With the refreshing fluid on her parched lips, and the cool breezes of heaven, her senses awakened; but only dimly was her mental vision restored. Phantoms danced across that world of water. Shadows of the wrack of clouds, racing beneath the moon, fled away into the darkness of the far-off, silent horizons, and it may have been those shadowy contortions of the sky that peopled the ocean solitude with visions for the girl whose eyes were glazed with insanity. The face of her Islamic betrayer hung enframed beneath the stars. She lifted her hands and beat the air, and cursed that visionary face of evil.
Then her mother came to her, and who knows what visions of those whom she had loved, those who had watched over the innocence of her childhood? Once more her senses were numbed and she fell huddled to the bottom of the canoe.
On the third or fourth day Waylao lifted her death-stricken face and wondered if she still lived. She stared around. Had she died, and was she still travelling onward across some purgatorial ocean of death? As she stared, she saw a tiny blot; it glimmered on the western horizon. At first she thought it was a ship; then in her delirium she thought it was the shores of Nuka Hiva in sight.
At such a possibility the love of life that is so strong in youth awoke again, and her being thrilled with tremendous hope. She might yet live to gaze into the eyes of those she loved.
As the setting sun broadened in the west, the dark spot glittered and took definite shape.

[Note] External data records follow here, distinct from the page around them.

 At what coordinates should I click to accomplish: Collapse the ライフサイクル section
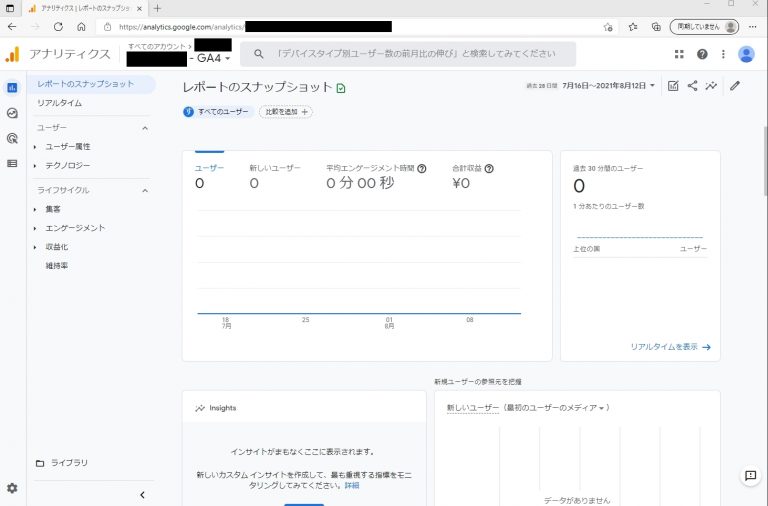pyautogui.click(x=144, y=190)
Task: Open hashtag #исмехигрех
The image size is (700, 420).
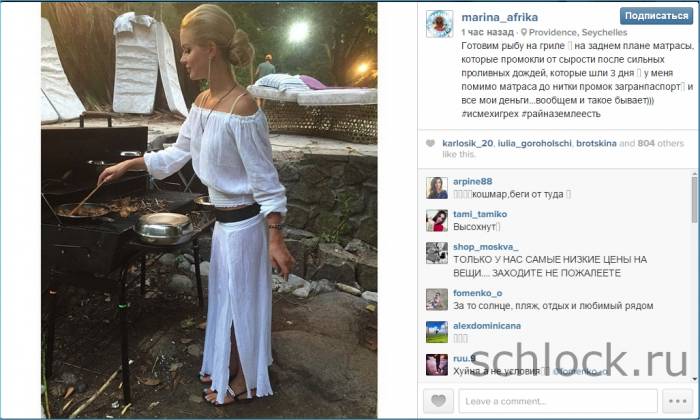Action: click(x=490, y=114)
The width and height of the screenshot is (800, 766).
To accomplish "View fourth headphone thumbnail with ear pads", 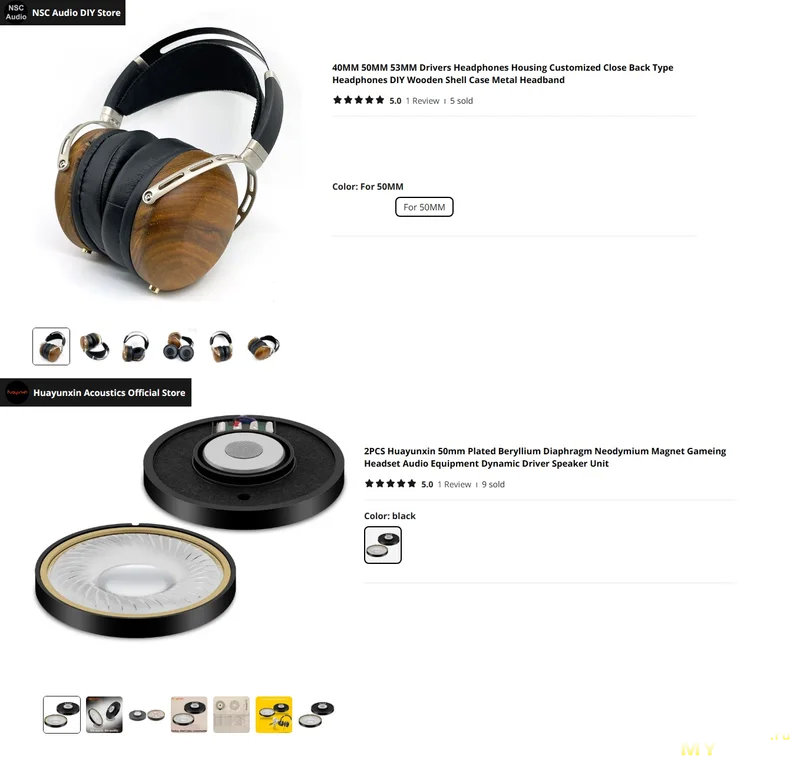I will pyautogui.click(x=179, y=347).
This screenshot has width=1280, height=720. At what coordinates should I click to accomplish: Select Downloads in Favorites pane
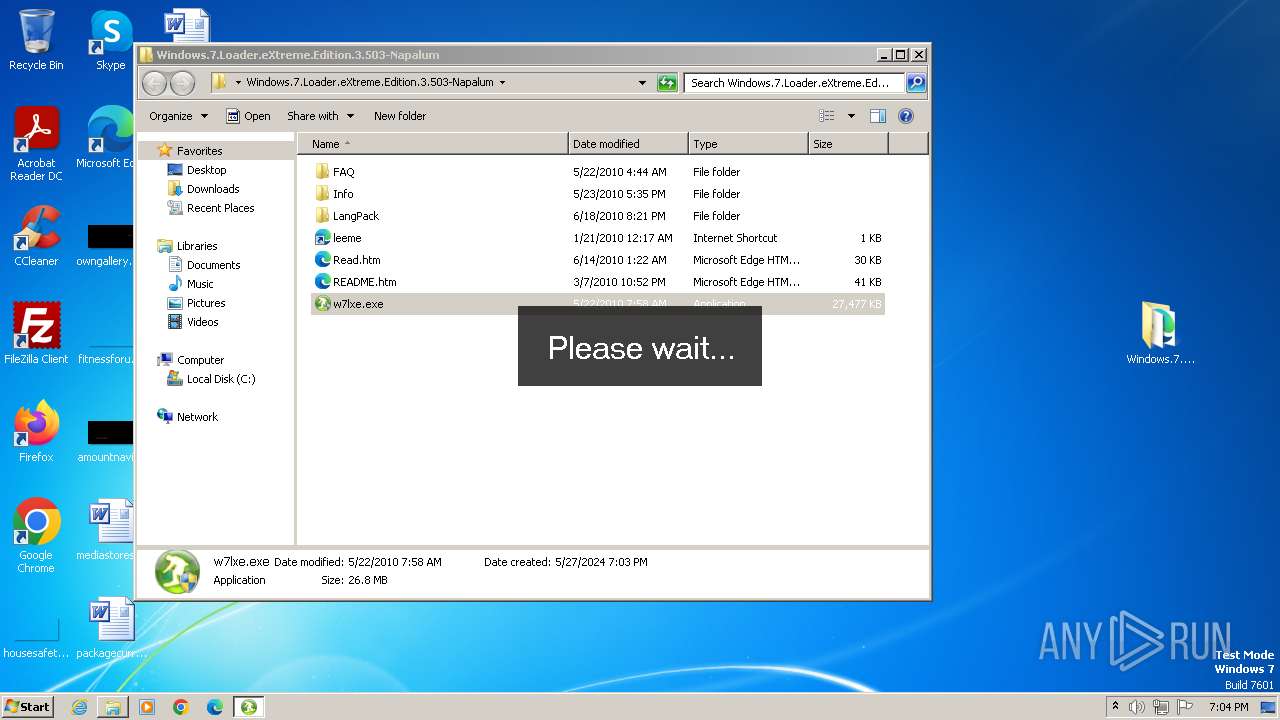coord(212,189)

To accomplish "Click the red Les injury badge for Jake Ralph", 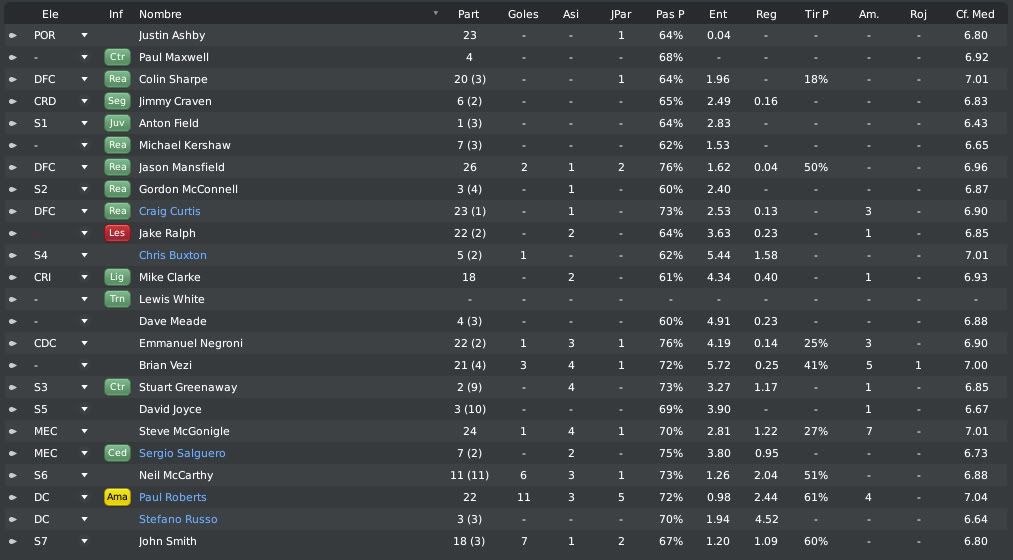I will click(x=117, y=233).

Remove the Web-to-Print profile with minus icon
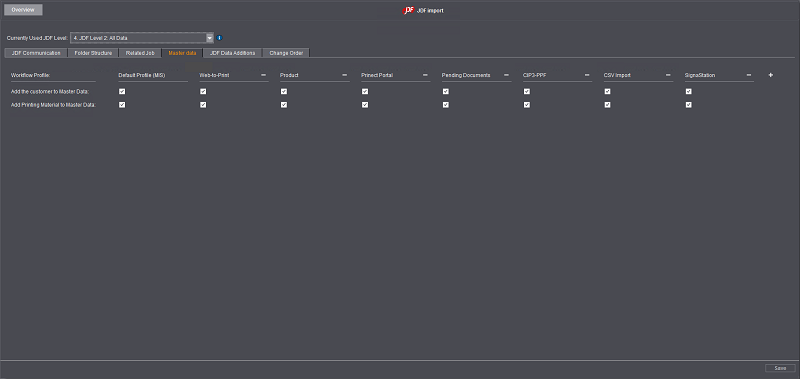point(263,75)
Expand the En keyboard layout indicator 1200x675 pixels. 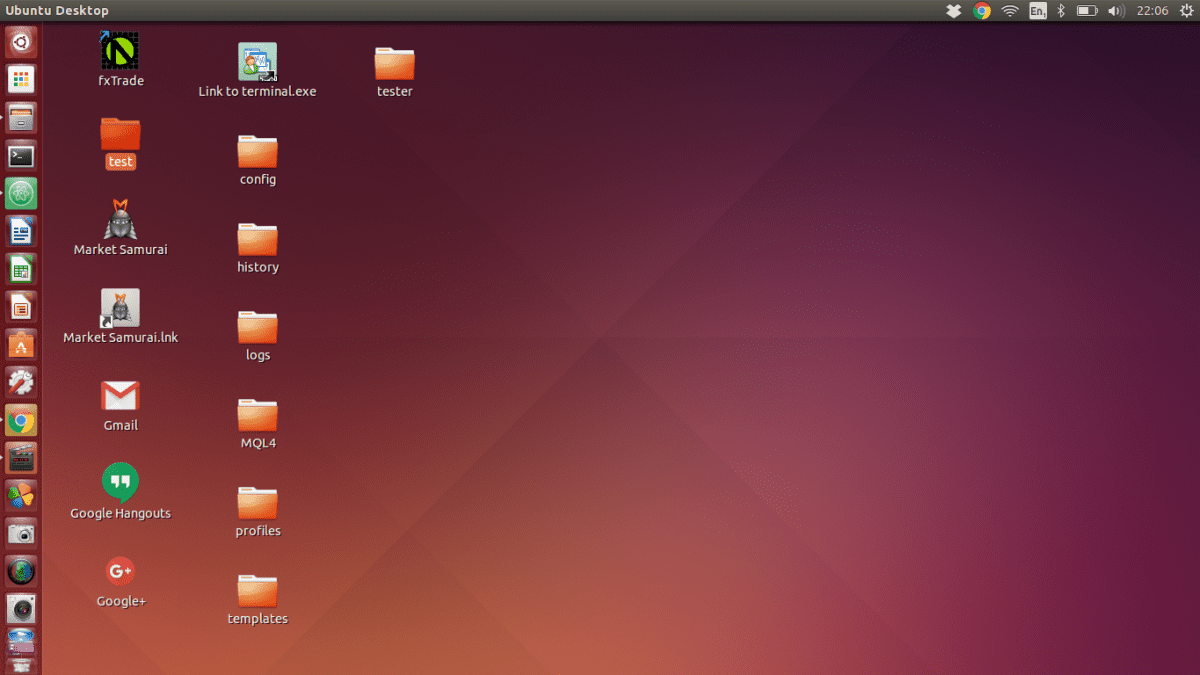coord(1038,11)
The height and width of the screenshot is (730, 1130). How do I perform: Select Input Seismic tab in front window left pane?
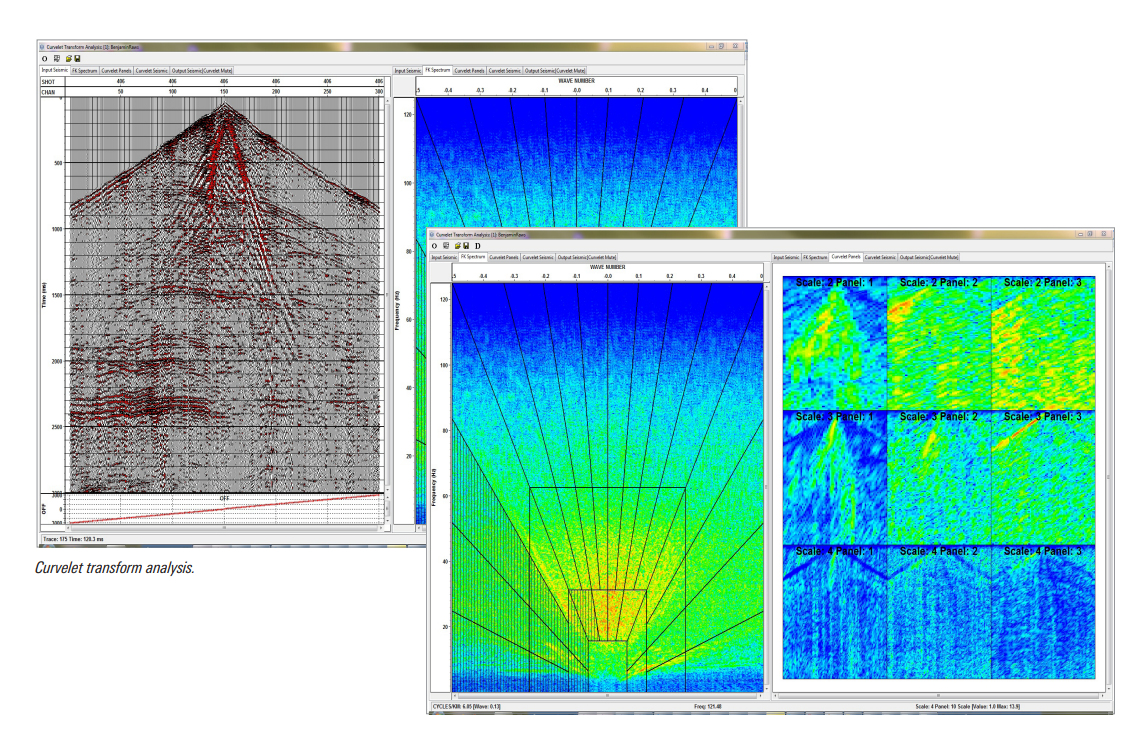pos(444,257)
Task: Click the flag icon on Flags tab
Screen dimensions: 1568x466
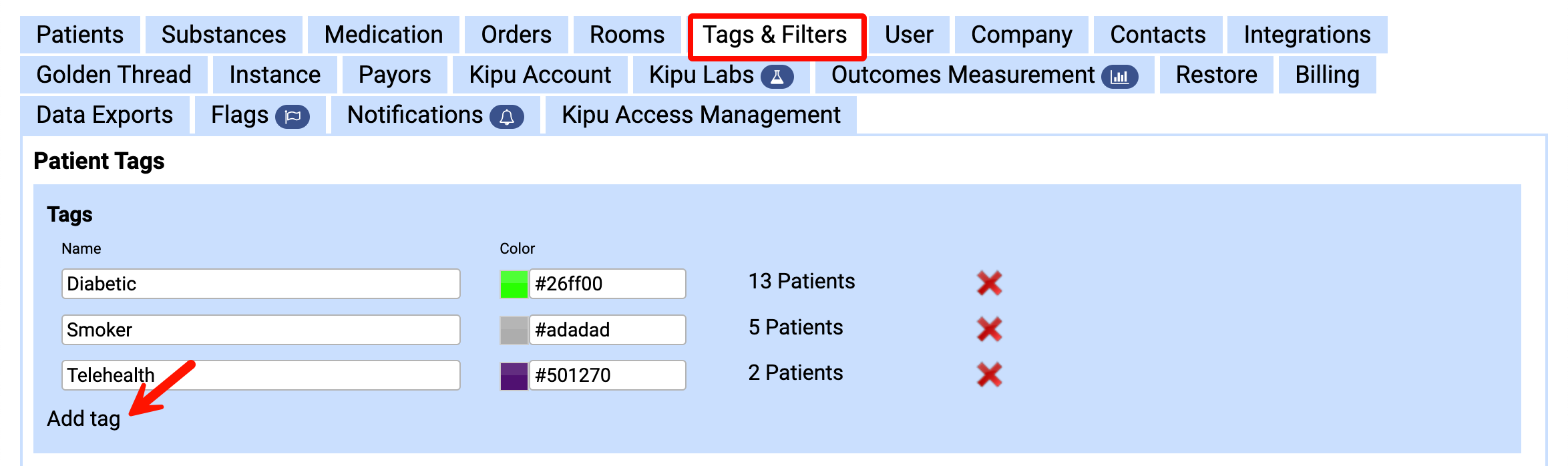Action: click(292, 117)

One by one tiny hills arose, then plumed palms stuck out in bright relief, distinctly visible against the background of the yet more distant sunset.
The strong, hot north wind still blew and laughed along the rippling sea, yes, as though it knew that its unseen hands were fast drifting the poor derelict to deliverance from the homeless ocean.
At the sight of the little isle with its palms and all the materialised beauty of Nature’s handiwork blossoming forth flowers and ferns, the stricken girl fell on her knees and thanked God, God who in His own inscrutable way had answered her prayers.
Ere sunset faded down into ocean depth behind the solitude of that small, uninhabited isle, Waylao could hear the murmuring of the deep waters on the reefs, and saw the singing waves running up the shore, tossing their hands with delight.
In the reaction from deepest despair to the renewed hope she struggled to a sitting posture and laughed in the madness of delirium. Then she slept.
The stars were crowding the heavens when the canoe suddenly beached itself. The impact of the frail craft on the coral reefs tore the bottom, and so the cooling waters crept in and swathed the fevered limbs of the unconscious girl.